Actually, this is still the way email works. It's just that, with the connection always up, you never see stuff waiting around in your outbox anymore as it gets sent right away.
When our name is on the back of your car, we're behind you all the way!
There is a free email option. It requires a HAM license (note: morse code is not required anymore) and a SSB transmiter and a hundred foot antenna. A good SSB unit is around a thousand bucks.
It is only for text based non-commercial emails but functions anywhere (under most weather conditions).
Doesn't sound like a solution for a students desire to surf the web for free anywhere/anytime but email is available and pervasive just about anywhere.
Well.....
I'm probably going to get laughed at, but so what. This is /. ....

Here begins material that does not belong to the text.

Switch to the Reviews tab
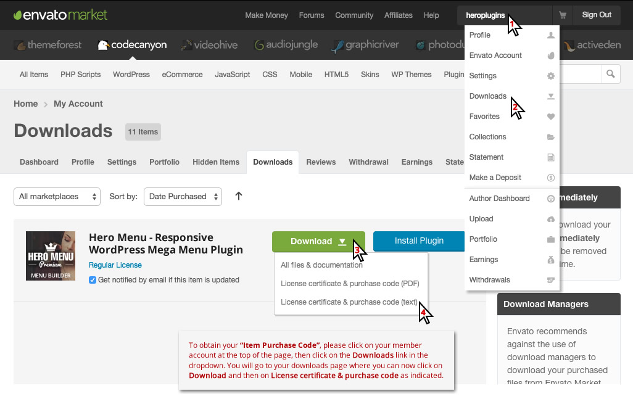Viewport: 633px width, 415px height. [321, 162]
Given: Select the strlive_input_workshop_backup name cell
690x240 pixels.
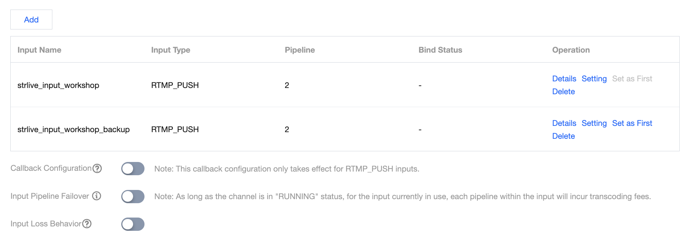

If you are using a GUI-based system, you have no chance in Hell of trying to stay within the time constraints. Pictures are large, no matter what compression scheme you are going to use. T-mobile is expensive. Satellite is even more expensive (last I checked, it was about USD 10.00/Min).
Get a text-based e-mail (mail in *NIX). That sends EVERYTHING in ascii. Nice and small, but picture attachments are still HUGE, especially if you have a high-res camera. If you have the skilz, go with a *NIX OS and cron the e-mail to send after you update your blog file locally (grab the copy and send it every other day or so. For the big stuff, run into the Internet Cafe at what ever port you are in and send the pics off of a thumb drive. ...my $0.02...
rental a satellite phone or satellite terminal.
I think you can find a satellite terminal for about $10/day and $7 or so per MB. So let's say you are at sea for eight weeks, or 56 days. Assuming about $20/day (a bit more than 1MB per day), it's going to cost about $1,120, which isn't bad at all if it really is important to you. I imagine business is bad so you might be able to talk them down for publicity purposes.
Other solutions probably take more time than you want to spend. The obvious one would be to get your Ham license. It'd take time, cost about the same, but then you'd have your license and the related equipment. Alternatively, I've looked at self-contained container tracking units that have a limited telemetry transmission capability. Imagine sending your data as a series of SMS messages spaced apart every ten minutes or so. That's enough to update your blog, but you aren't going to be able send anything but the lowest res pictures in less than a day.
You could probably find a satphone rental for less money, which is intermediate in cost and capacity. You can send data at something like 2KBaud, but you'll have to work the details to see whether you come out ahead for your planned transmissions.
Post may contain irony: discontinue use if experiencing mood swings, nausea or elevated blood pressure.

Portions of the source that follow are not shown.